╭─ Passage shown

I am a practical and positively-minded person, a trait which I owe in part to the ethos and philosophy of Venture Trust. At this particular moment I was feeling particularly practical, and we instructed Alex in a variety of made-up stretches whilst I took the opportunity to replace my sodden socks with a dry pair from my rucksack. It was all we could do, except of course to just keep putting one foot in front of the other. Alex leant on a signpost to stretch out his lower legs, heaving so much effort into it that the post nearly wrenched out of the ground. The sign of a serious need for relief.

We trudged onward. The route became more surreal as we turned onto a paved single track road that led us through a field of corn. The road looked like it went nowhere, so we were bemused to hear the chimes of an ice cream van approaching behind us. I genuinely contemplated getting a 99. The van overtook and pulled up a few hundred yards ahead and we soon understood why - a bizarre village of static wooden caravans flanked the road. These were clearly not holiday lets, but also too downright bizarre to be permanent residences. Some were decked out like cottages from a Grimms fairy tale, others sat heavily laden with satellite dishes and neglected gardens. Very few humans were in evidence. We pushed onwards.

╰─
╭─ Information shown

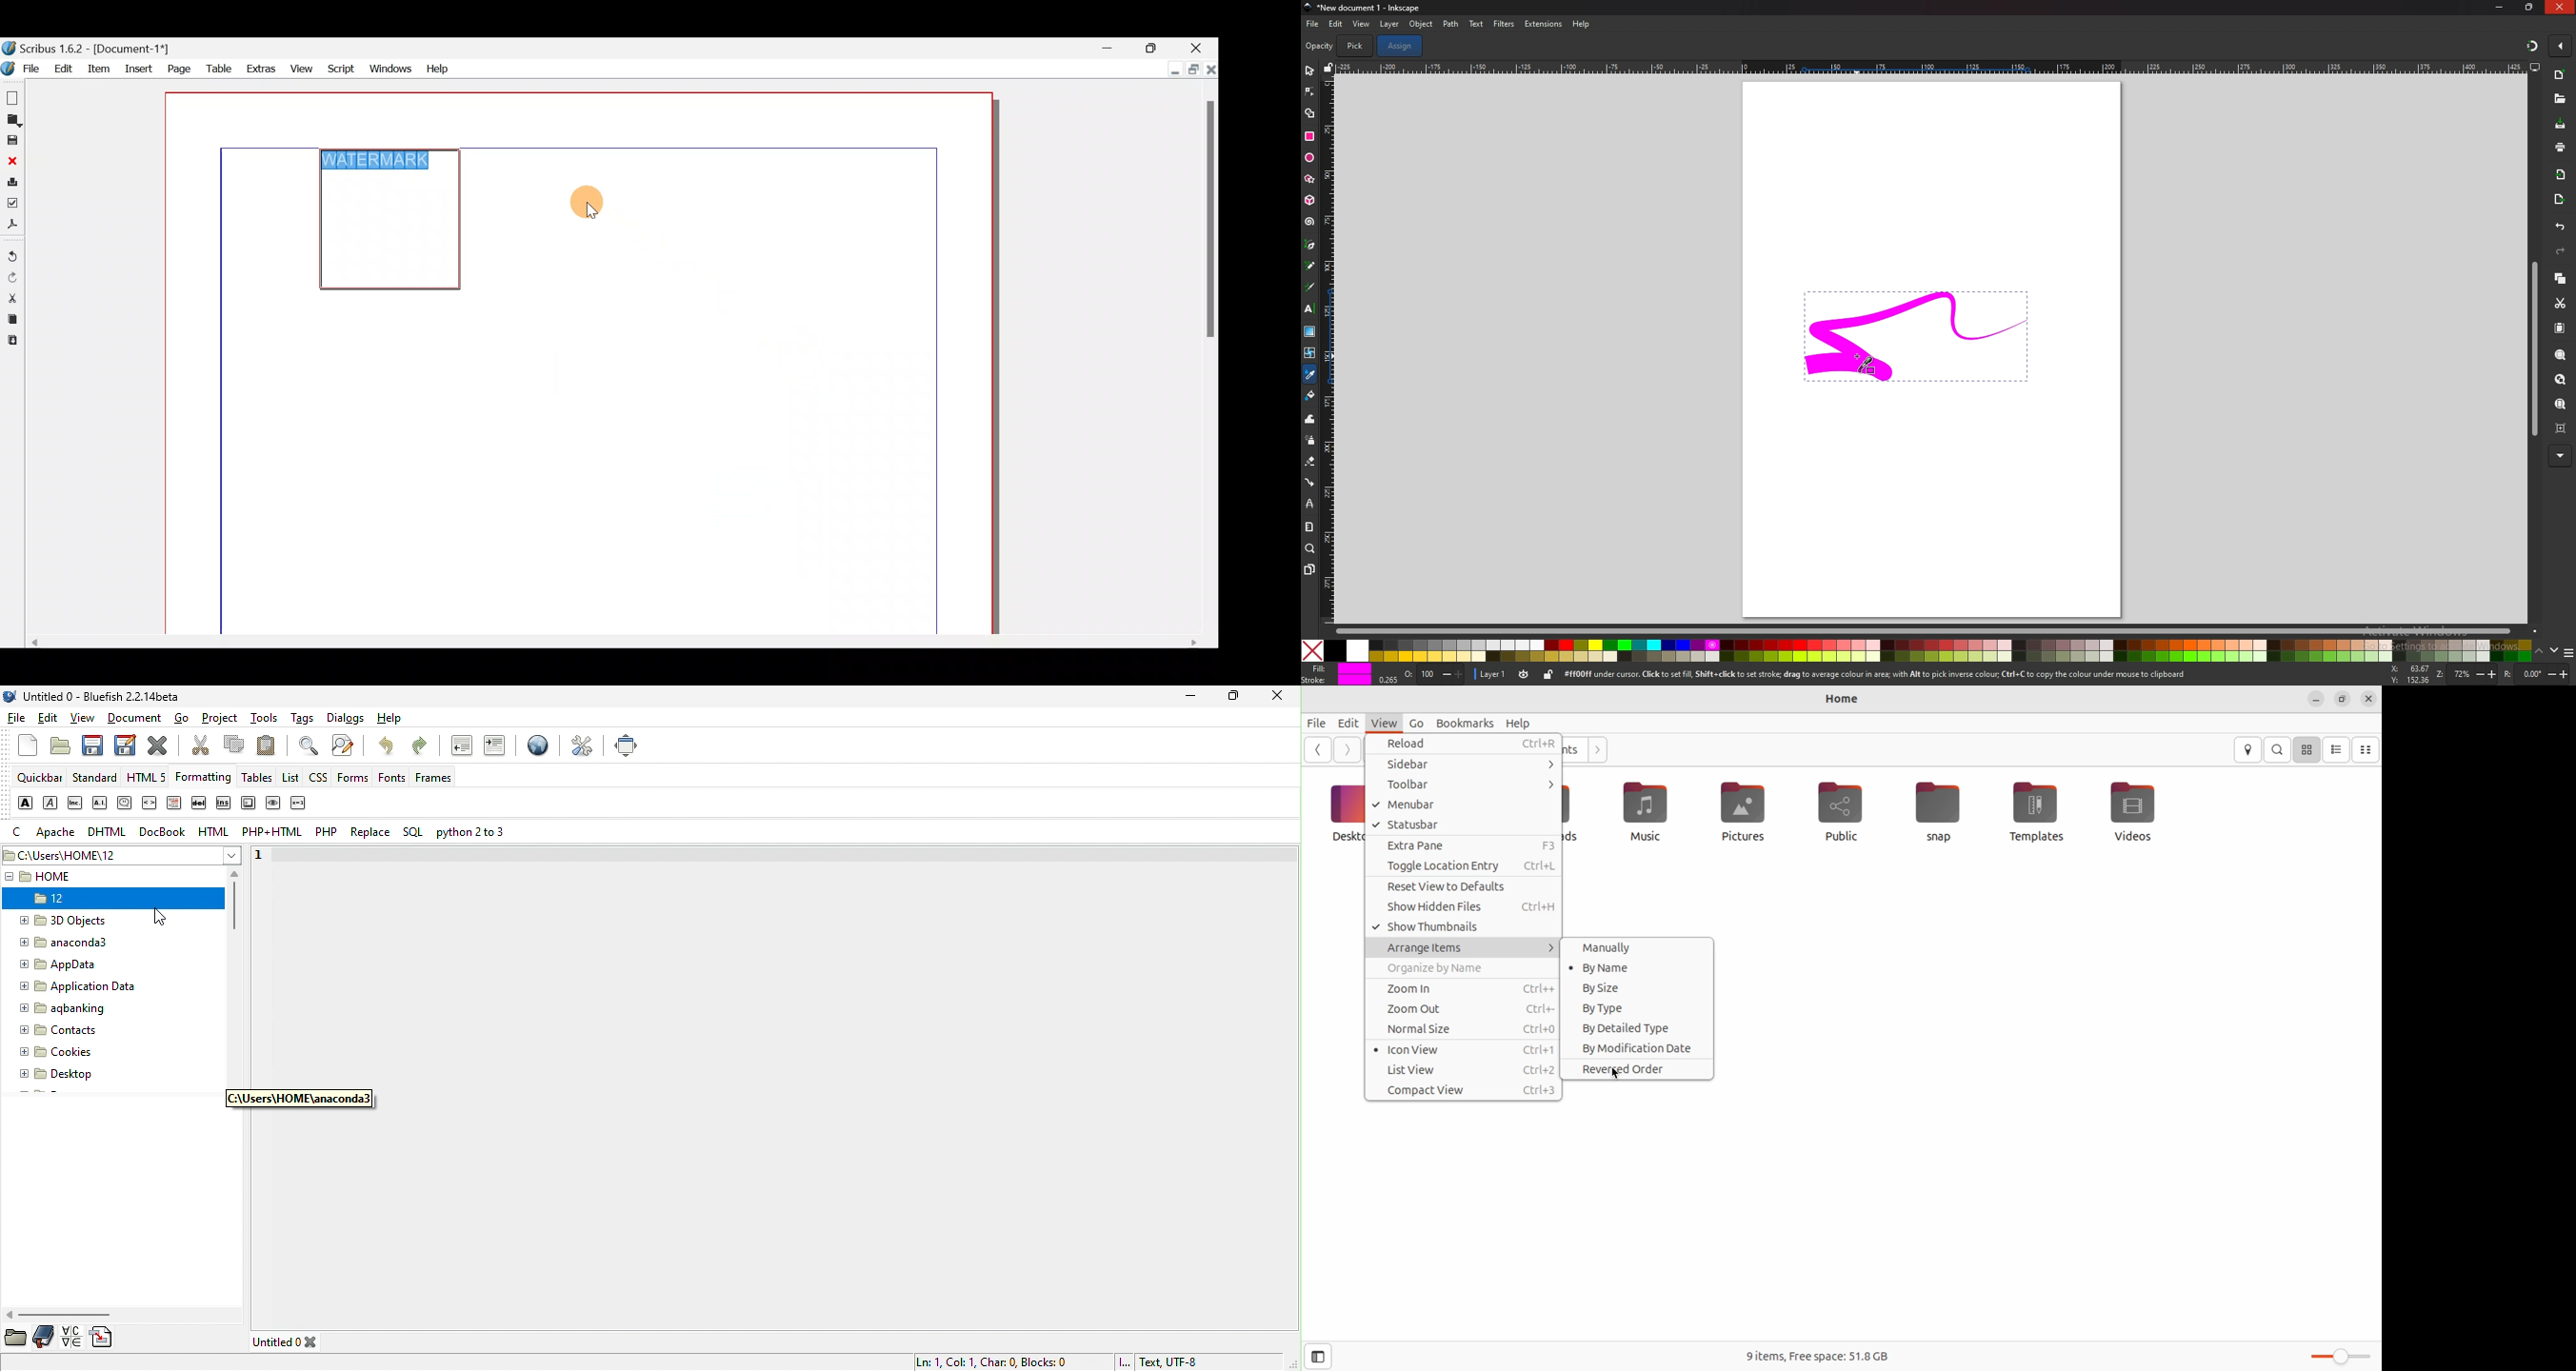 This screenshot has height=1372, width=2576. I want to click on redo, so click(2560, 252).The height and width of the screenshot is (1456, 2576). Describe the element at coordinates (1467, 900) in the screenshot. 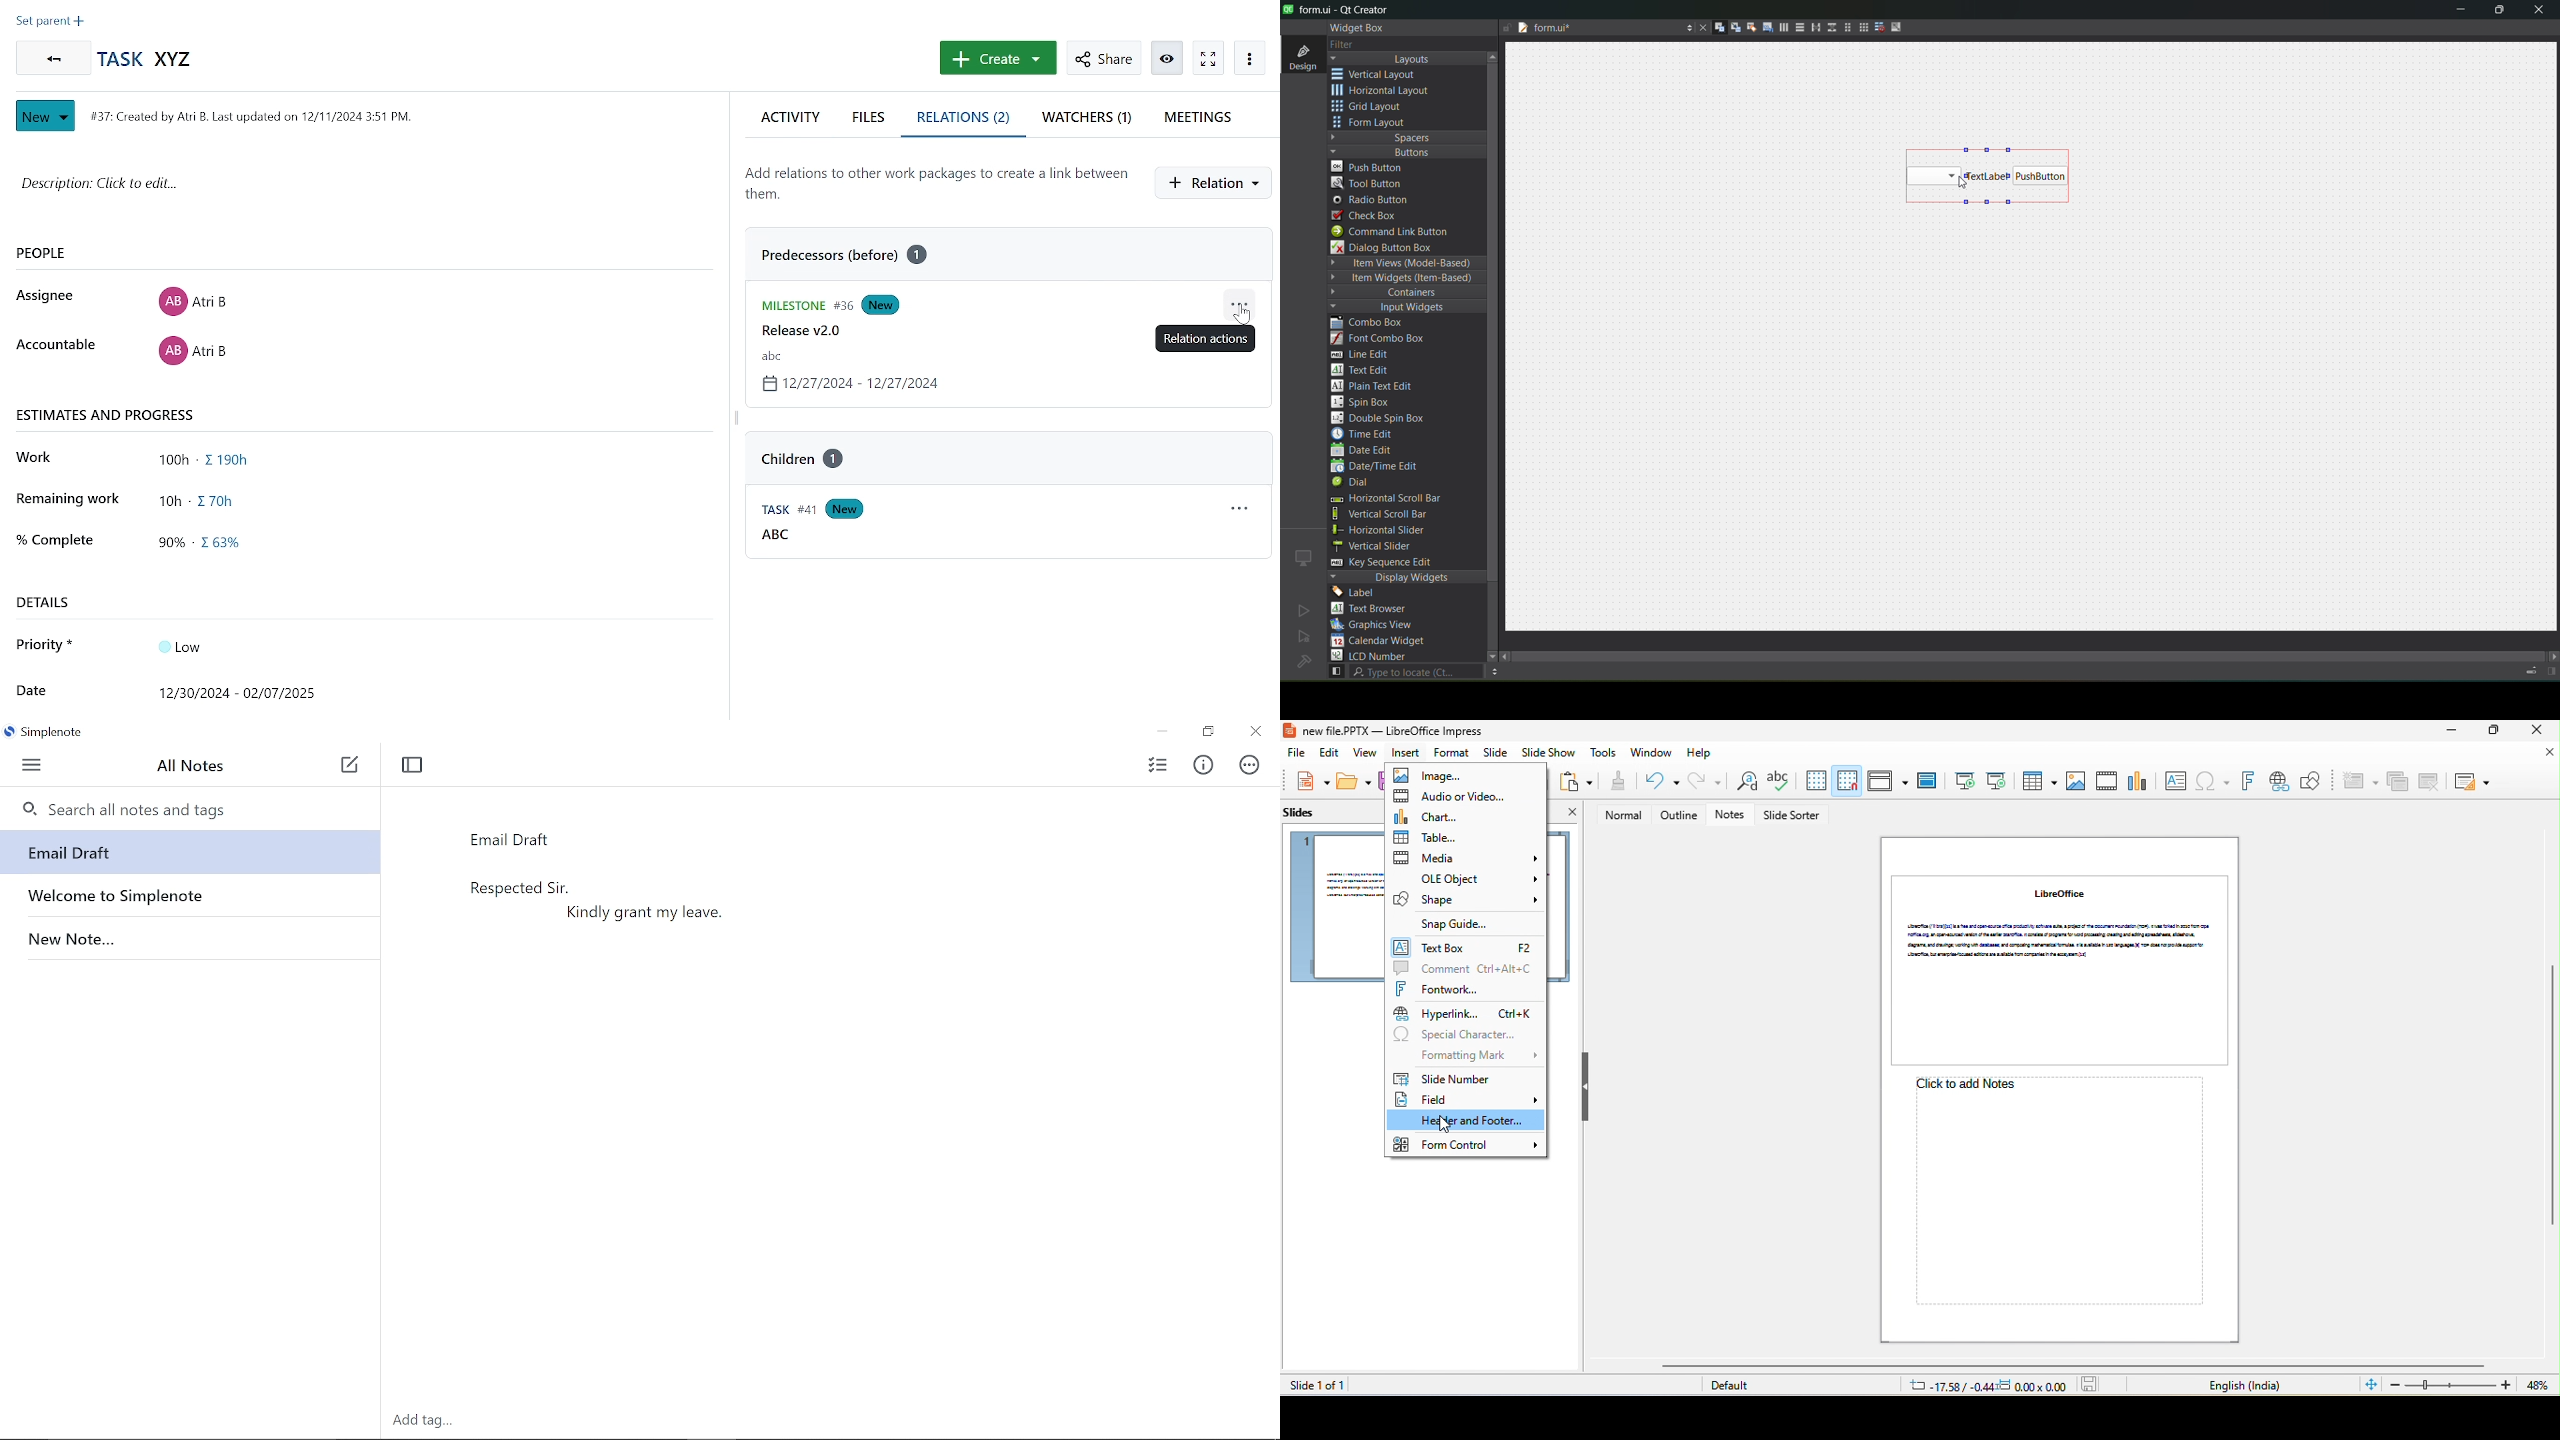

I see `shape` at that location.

╰─

Prompt: Extend the account of the walk with Alex through the cornfield and caravan village, picking up after its final sentence.

Response:
Sneaking onto a footpath at the rear of the site, the route suddenly chucked us onto a tight path that hugged the banks of the river Tyne. In single file we inexplicably started running: dodging and ducking the nettles and carefully placing each footstep on the muddy, rocky, loose path. I can't tell you what it felt like to come out into the open of this section to be confronted with a rocky river crossing, necessitating an ankle-deep march through a tributary to the Tyne. We were 52 miles into the weekend and scrambling across a river. A river!

Who else was doing this? Who else could be so sure that they were grasping life by the balls and giving their all to their pursuits? No-one. We were kings in those moments. Soggy kings. One of whom regretted having already put on his dry socks.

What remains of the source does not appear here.